Roraima faz parte da rota de contrabando do mercúrio que abastece os garimpos ilegais

A garimpagem ilegal em terras indígenas é um dos problemas que mais afetam a imagem de Roraima internacionalmente. Organizações de defesa dos povos indígenas e do meio ambiente acusam a poluição dos rios com mercúrio, o que significa o espalhamento de doenças entre os índios.

Informações chegadas a este Blog indicam que muitas pessoas de Roraima tem procurado tratamento contra o câncer em Manaus. O diagnóstico, geralmente, aponta como causa a ingestão de mercúrio em alta quantidade.

No último domingo, o programa jornalístico Fantástico, da Rede Globo, mostrou que Roraima faz parte da rota de contrabando de mercúrio. O produto entra no Brasil ilegalmente em grande quantidade pela fronteira Bonfim/Lethem a partir de Georgetown, na Guiana.

A “prata líquida” ou o “azougue”, como também é chamado o mercúrio, é vendido abertamente nas cidades fronteiriças do Brasil com a Venezuela, a Guiana e a Bolívia. O uso de mercúrio de forma indiscriminada coloca em risco tanto a saúde dos índios quanto dos garimpeiros e das populações que vivem no entorno dos garimpos.

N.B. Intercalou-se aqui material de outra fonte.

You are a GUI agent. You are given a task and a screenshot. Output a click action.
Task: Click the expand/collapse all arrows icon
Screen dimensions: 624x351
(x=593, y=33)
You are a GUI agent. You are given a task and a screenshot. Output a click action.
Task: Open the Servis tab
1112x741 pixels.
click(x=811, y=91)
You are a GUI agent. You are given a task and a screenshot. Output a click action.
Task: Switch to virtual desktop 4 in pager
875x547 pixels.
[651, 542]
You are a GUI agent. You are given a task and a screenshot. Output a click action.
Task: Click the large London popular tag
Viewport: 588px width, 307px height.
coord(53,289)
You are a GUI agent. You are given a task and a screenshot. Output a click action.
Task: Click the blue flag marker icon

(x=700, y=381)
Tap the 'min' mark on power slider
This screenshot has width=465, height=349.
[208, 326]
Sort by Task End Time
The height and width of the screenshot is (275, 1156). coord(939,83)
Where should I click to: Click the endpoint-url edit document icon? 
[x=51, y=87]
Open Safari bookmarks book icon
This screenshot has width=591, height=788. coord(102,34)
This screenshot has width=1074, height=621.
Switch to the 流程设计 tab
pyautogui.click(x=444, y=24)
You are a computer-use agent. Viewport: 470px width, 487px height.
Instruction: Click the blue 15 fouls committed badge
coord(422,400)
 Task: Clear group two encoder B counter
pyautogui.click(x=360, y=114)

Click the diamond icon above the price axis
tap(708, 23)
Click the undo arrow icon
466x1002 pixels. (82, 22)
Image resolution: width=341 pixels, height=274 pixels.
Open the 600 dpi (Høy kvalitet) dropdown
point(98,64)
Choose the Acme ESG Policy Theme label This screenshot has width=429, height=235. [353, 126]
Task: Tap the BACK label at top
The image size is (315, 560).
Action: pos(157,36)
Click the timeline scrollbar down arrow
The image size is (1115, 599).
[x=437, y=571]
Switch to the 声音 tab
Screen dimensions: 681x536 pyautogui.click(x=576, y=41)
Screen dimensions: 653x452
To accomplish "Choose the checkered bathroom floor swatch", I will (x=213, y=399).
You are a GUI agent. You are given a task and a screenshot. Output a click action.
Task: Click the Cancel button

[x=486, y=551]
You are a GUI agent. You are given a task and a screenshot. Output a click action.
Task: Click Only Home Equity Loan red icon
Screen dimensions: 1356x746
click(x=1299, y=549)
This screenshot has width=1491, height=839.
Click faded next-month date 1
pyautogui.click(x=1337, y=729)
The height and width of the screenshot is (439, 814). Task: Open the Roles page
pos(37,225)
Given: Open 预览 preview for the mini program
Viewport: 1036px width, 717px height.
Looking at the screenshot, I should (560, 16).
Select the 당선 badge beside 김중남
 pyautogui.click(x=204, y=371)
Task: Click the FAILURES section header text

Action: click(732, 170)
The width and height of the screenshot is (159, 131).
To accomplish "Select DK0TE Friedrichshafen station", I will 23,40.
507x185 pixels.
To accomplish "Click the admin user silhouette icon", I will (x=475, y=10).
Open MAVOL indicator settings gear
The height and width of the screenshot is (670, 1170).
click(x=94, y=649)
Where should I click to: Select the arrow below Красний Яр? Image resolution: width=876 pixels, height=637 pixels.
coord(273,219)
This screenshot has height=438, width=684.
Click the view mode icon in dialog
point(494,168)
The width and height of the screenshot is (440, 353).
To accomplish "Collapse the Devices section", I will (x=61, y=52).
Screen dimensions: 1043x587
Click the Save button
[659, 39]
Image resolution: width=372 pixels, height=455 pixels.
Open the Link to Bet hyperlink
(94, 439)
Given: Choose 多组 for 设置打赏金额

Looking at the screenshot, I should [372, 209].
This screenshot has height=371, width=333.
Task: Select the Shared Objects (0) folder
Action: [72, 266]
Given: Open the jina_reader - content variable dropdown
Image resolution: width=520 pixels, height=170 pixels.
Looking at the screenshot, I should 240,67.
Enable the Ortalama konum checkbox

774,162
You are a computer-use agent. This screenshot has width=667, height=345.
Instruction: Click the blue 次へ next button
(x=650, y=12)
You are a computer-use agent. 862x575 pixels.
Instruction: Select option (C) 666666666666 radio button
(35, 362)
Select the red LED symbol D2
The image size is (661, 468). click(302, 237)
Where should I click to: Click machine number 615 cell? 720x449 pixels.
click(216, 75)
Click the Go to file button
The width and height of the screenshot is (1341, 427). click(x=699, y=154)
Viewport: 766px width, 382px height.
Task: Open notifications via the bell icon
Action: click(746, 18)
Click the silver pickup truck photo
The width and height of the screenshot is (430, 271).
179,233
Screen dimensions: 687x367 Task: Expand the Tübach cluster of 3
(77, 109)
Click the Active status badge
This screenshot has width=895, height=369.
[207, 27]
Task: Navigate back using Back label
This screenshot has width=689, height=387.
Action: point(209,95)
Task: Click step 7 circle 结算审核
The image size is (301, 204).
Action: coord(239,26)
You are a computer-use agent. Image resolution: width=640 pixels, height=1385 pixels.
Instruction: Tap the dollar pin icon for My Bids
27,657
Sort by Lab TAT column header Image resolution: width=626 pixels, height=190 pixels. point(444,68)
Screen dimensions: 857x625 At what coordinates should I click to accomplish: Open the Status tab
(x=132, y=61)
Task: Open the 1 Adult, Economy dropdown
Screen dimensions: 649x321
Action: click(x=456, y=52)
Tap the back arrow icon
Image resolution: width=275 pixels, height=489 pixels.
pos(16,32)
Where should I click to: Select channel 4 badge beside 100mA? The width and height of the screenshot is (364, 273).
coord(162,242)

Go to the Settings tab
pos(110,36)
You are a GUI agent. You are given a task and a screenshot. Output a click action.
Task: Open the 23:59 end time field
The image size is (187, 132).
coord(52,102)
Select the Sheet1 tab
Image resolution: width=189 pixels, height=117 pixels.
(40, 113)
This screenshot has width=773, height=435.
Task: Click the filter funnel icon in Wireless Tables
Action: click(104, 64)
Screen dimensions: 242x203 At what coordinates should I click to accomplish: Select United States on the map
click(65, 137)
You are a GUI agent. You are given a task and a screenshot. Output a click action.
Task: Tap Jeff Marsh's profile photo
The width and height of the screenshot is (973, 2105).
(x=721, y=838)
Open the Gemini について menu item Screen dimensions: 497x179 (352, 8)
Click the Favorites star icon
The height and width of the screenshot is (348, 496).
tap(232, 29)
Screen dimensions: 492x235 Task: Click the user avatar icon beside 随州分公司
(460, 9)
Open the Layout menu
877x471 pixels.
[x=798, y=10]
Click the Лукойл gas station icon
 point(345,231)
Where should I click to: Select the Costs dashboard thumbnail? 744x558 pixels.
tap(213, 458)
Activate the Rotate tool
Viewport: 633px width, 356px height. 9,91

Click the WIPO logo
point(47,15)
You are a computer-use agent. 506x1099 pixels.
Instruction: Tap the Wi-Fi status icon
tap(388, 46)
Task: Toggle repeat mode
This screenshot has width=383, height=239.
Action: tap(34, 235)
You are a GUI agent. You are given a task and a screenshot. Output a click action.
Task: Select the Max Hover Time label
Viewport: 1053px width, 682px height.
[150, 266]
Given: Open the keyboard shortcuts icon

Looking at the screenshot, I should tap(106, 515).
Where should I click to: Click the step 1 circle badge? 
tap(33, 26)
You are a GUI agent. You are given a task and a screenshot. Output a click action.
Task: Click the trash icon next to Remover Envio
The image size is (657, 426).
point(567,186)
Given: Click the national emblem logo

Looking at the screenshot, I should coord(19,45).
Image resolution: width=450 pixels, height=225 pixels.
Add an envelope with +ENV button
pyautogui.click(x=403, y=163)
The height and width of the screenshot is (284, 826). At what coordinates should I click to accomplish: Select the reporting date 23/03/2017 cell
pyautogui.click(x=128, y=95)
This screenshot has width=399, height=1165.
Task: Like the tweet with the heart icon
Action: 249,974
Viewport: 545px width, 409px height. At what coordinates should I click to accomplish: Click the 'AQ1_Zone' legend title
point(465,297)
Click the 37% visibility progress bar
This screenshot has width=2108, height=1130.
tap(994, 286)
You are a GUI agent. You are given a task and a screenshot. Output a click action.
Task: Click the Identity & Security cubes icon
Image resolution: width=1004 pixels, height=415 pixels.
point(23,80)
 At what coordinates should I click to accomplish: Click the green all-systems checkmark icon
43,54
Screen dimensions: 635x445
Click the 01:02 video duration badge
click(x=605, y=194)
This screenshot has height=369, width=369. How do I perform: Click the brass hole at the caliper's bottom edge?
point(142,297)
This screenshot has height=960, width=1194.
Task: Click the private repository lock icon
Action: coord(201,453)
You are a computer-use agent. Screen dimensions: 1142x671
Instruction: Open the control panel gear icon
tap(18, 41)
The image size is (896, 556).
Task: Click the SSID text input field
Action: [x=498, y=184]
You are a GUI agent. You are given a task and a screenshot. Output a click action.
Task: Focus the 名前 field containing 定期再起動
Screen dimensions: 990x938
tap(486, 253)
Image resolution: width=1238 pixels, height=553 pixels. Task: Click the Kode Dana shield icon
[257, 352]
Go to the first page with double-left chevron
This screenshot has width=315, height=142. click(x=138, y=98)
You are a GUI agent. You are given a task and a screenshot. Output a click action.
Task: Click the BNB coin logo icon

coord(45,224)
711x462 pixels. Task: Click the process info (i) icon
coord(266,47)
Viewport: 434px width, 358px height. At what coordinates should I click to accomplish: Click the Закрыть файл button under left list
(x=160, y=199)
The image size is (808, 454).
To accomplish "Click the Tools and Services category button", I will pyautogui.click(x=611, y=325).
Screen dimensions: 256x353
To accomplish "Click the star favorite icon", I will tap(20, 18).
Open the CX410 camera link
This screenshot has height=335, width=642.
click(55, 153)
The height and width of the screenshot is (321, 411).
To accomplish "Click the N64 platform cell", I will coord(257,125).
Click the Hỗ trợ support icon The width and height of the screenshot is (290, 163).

Aqui em Roraima, rios como o Mucajaí, Uraicoera e Tacutu já têm suas águas contaminadas pelo Mercúrio, o que coloca em risco a saúde das populações que dependem dessa mananciais para consumo ou irrigação das lavouras.

O mercúrio é altamente cancerígeno e dado o seu uso sem os devidos cuidados, está poluindo os rios da região, além de poluir também a terra onde os garimpos estão instalados. Resta claro que as autoridades locais precisam investigar a rota do mercúrio desnudada pela reportagem do Fantástico.